LUCKNOW - A grieving Kanpur family whose only son died because he could not be taken to hospital quickly due to restrictions for the prime minister’s visit Friday made a emotive plea that no one should suffer a similar fate.

The family told reporters here that the injured seven-year-old Aman Khan’s life could have been saved if police and local officials had allowed them to reach the hospital on time July 3.

Aman was critically injured after a steel gate fell on him.

“It is quite understandable that restrictions have to be in place for the prime minister’s high security. But shouldn’t there be some provision to carry a sick or dying human being to hospital? Someone must take a call on that,” said his mother Usha Sharma Khan during a brief visit to Lucknow Friday.

“We had to spend nearly 45 minutes extra on the roads while negotiating a crowded alternative route to the hospital with the result that our only son bled to death. We were told by doctors that Aman’s life could have been saved had we reached the hospital just 10 minutes earlier,” she said.

Aman’s father Tahadud Hussain Khan and mother Usha Tuesday shot off a letter to Congress president Sonia Gandhi seeking her intervention to prevent such tragedies in future.

“We have sought to draw madam Sonia Gandhi’s attention to the plight of common citizens during VVIP visits,” said Usha, a junior employee in one of the Kanpur-based ordnance factories.

After the steel gate fell over him July 3, Aman was being rushed by his parents to Kanpur’s leading Regency Hospital. But a road block on account of the prime minister’s visit delayed them and the boy bled to death.

Holding the bleeding child in their hands, the parents made a fervent appeal to the cops and administrative officials on duty, but to no avail. Finally, wading through a thick traffic jam along a detour, when they reached the hospital, the child was declared “brought dead”.

An uncontrollably sobbing Swati, the victim’s 16-year-old sister, has still not got over the sight of her dying brother.

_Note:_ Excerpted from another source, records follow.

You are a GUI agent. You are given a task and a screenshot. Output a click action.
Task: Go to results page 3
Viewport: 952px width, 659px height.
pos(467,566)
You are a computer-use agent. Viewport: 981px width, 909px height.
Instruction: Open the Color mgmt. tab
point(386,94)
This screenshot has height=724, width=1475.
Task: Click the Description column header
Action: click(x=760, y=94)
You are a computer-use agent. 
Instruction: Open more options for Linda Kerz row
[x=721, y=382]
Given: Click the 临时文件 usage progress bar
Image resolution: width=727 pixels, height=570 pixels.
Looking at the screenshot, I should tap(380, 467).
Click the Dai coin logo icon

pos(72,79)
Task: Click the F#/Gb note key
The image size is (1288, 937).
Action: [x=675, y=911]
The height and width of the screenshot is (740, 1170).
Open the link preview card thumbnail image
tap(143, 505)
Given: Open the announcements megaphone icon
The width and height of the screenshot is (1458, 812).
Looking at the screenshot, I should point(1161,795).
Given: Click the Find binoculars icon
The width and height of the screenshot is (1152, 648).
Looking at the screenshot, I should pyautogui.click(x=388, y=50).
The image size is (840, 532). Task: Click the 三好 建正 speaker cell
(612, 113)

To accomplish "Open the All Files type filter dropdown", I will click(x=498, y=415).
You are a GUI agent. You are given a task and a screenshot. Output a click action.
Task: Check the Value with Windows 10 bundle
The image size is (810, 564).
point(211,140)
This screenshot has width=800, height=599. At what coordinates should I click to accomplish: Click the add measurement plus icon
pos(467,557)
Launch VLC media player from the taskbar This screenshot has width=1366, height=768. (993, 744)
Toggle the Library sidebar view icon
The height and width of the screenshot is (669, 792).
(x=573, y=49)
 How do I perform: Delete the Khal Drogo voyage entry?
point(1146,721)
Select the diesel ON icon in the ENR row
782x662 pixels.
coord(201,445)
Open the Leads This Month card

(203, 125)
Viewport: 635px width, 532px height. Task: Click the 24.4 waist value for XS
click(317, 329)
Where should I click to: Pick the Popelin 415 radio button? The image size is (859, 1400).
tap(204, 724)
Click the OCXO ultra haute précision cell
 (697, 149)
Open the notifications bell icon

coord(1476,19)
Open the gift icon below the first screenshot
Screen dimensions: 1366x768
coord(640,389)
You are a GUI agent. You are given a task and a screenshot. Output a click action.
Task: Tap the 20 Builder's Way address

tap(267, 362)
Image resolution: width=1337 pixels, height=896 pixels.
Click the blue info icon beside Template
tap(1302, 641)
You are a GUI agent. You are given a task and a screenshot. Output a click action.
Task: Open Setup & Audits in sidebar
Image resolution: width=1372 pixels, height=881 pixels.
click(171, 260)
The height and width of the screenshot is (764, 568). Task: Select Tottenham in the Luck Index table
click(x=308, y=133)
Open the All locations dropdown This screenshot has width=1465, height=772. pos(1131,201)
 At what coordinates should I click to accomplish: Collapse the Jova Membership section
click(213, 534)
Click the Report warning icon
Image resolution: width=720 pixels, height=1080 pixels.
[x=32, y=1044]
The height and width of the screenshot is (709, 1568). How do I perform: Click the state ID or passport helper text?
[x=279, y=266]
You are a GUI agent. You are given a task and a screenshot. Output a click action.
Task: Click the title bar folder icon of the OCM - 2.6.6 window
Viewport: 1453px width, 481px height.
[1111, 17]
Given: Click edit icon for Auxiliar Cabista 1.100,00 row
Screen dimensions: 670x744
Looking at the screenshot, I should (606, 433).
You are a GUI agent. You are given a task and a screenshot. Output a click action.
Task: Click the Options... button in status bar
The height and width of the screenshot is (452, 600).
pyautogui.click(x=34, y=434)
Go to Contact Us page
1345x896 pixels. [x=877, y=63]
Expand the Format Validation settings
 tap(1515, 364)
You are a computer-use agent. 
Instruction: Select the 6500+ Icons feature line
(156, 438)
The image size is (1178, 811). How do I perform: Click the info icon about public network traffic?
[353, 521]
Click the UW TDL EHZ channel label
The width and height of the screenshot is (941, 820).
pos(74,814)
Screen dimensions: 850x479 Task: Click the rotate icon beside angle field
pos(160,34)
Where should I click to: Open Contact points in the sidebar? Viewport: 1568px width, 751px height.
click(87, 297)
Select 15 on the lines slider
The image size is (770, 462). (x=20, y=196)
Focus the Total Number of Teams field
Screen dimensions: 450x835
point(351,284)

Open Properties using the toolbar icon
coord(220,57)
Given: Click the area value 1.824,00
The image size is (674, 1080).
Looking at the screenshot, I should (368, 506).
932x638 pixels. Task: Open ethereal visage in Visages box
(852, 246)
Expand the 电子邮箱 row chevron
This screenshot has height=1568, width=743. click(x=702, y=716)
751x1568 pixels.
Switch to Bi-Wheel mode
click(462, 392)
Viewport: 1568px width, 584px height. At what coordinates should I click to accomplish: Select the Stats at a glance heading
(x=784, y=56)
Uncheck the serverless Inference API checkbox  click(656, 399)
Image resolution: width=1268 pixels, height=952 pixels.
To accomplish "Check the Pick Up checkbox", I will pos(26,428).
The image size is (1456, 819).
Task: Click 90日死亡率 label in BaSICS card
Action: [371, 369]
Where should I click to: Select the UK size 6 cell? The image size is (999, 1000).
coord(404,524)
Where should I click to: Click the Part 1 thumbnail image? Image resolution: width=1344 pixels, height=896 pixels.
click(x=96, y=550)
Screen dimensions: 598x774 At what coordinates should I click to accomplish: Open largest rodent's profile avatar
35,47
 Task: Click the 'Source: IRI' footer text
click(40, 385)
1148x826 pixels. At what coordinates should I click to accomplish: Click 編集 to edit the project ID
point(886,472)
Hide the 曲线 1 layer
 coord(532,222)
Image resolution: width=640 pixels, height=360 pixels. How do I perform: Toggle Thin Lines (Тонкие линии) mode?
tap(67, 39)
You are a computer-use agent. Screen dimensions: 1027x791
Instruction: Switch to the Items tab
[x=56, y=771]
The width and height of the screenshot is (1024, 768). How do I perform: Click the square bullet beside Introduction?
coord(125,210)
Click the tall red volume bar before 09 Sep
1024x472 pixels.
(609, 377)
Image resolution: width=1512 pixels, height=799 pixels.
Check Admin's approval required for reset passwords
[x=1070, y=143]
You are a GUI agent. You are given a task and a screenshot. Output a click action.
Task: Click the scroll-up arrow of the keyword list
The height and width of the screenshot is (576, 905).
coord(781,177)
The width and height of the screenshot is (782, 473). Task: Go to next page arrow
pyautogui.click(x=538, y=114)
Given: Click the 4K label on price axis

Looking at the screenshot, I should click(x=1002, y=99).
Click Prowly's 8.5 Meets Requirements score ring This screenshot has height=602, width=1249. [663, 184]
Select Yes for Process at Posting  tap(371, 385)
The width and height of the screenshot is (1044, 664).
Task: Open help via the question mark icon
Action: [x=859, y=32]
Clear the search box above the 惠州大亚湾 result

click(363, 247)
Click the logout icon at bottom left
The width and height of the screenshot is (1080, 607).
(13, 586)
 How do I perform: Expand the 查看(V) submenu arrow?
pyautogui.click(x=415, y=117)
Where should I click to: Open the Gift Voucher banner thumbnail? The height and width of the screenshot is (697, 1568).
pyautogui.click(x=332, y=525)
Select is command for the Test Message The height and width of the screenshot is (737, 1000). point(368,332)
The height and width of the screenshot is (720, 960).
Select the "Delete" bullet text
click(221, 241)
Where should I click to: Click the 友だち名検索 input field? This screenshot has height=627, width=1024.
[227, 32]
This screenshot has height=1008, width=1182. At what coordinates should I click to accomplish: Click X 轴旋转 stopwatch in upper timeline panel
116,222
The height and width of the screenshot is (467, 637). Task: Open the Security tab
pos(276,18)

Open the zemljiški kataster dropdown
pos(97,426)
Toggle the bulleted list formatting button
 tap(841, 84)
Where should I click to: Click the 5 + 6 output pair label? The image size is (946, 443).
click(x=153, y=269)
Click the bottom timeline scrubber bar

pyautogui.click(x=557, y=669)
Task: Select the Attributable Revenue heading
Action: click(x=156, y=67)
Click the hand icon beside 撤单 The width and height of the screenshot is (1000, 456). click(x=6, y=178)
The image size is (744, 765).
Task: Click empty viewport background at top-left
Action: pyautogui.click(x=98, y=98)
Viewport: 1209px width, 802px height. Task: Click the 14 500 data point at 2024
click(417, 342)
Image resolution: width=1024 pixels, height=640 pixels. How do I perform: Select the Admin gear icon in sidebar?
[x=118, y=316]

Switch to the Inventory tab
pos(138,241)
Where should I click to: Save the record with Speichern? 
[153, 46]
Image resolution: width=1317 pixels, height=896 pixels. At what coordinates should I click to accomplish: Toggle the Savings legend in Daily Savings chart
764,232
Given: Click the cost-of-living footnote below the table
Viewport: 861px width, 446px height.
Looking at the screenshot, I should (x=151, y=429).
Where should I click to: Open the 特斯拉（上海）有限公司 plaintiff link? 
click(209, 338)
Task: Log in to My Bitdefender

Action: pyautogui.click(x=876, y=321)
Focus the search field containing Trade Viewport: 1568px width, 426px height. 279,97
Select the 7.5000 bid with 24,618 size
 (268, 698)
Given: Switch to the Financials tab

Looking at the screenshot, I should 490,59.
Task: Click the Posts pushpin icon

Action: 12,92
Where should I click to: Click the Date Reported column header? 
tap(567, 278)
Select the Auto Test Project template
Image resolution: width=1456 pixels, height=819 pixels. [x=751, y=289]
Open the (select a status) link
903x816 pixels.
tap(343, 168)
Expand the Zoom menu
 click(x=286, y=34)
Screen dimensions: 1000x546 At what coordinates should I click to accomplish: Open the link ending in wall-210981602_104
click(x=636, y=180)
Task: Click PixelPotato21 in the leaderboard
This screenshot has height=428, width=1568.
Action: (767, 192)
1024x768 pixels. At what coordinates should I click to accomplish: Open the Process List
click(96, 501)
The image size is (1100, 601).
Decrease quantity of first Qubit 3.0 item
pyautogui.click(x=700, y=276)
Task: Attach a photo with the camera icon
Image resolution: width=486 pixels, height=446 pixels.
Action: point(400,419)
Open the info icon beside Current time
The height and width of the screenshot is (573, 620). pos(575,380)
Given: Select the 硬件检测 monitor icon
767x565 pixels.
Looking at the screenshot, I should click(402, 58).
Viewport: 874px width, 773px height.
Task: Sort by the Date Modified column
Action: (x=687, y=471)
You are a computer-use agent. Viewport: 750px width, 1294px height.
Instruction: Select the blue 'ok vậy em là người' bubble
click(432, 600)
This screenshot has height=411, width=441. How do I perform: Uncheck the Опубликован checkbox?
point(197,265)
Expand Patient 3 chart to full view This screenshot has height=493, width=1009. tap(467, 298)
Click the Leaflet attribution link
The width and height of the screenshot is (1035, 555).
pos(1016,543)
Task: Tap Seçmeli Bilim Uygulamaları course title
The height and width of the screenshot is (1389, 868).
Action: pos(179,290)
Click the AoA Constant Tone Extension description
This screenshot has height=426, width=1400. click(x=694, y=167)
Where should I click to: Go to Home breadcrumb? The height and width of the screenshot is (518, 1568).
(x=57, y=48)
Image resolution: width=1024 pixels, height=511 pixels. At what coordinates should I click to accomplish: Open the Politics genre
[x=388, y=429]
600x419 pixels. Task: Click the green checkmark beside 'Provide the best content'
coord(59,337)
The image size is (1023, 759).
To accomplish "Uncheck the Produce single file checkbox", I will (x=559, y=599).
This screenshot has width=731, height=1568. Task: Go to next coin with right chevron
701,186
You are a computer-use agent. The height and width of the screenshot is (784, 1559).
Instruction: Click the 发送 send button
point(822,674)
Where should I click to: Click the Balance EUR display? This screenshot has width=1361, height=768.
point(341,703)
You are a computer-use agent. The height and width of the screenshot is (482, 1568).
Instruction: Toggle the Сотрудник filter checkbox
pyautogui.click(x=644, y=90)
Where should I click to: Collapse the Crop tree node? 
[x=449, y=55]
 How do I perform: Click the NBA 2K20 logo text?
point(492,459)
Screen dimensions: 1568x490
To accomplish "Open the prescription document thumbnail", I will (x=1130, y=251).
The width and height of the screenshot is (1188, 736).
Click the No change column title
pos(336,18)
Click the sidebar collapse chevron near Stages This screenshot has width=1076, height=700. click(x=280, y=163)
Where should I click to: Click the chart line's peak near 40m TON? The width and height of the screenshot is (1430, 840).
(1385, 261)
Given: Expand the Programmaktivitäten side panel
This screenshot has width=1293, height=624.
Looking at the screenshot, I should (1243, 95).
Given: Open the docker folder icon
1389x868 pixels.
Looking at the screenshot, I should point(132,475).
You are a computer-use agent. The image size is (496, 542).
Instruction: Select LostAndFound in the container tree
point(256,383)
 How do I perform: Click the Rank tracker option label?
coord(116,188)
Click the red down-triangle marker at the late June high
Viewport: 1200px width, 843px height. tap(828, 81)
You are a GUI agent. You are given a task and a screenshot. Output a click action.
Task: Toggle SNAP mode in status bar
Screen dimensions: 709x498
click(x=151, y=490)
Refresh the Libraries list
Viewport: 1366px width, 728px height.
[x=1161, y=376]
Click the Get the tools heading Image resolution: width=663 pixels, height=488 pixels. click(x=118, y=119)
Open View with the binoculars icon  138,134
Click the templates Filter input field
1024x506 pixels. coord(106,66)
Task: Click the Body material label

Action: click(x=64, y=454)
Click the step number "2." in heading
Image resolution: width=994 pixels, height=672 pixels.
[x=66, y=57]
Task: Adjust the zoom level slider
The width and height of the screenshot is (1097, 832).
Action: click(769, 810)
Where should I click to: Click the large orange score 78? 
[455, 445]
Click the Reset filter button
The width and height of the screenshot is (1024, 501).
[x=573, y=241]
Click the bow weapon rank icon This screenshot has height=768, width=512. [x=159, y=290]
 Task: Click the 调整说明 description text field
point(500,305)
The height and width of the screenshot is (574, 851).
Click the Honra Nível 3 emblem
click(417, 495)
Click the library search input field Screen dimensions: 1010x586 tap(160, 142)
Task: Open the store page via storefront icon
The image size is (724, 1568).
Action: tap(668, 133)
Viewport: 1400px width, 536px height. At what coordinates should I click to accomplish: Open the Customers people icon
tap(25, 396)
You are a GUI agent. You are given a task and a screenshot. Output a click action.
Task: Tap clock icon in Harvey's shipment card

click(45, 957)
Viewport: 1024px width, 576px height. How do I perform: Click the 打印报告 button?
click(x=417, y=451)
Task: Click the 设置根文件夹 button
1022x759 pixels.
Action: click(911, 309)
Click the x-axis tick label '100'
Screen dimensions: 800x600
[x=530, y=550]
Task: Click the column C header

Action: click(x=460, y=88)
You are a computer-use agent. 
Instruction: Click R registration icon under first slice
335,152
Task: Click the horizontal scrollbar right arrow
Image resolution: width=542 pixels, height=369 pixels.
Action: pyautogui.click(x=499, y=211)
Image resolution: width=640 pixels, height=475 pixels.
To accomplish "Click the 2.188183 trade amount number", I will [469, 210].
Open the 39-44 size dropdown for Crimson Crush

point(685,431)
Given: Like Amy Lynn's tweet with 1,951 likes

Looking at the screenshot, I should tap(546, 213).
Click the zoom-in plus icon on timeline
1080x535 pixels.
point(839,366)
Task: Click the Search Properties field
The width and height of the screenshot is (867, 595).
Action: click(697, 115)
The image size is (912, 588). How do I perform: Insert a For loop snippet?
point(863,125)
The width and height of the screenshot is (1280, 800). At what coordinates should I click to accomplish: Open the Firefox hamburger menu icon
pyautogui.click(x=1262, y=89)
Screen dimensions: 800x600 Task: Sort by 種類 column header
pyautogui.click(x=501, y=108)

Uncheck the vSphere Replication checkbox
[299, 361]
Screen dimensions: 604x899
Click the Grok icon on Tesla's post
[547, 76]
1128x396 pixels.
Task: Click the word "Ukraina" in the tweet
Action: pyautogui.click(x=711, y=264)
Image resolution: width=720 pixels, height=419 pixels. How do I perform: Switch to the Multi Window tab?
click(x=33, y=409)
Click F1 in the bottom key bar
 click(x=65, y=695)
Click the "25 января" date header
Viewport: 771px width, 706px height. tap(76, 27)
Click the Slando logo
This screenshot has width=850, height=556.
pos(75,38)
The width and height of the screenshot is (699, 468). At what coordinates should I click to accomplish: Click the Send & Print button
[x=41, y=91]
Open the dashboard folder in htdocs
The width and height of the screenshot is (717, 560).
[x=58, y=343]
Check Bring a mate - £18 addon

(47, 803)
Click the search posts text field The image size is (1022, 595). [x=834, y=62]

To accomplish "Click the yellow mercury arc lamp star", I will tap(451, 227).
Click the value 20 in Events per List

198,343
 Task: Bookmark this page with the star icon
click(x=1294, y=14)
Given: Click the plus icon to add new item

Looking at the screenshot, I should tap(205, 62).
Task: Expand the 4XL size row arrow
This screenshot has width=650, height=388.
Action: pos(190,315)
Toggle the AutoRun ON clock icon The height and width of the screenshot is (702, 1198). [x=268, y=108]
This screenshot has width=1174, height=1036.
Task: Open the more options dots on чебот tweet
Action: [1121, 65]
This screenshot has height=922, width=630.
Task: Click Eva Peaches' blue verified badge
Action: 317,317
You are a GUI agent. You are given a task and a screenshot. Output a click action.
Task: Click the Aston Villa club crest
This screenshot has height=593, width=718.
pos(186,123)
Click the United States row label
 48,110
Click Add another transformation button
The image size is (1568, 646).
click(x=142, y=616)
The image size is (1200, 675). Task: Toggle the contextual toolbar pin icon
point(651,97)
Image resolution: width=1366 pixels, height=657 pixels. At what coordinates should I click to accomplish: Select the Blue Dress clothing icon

“I cannot forget how my poor brother went on bleeding and we could not reach him to the hospital simply because policemen would not allow us to cross over to the other side of the road.

“Even though we know we cannot get our Aman back, our only appeal to Sonia Gandhi is to evolve some mechanism to ensure that another child does not lose his life under similar circumstances in future.”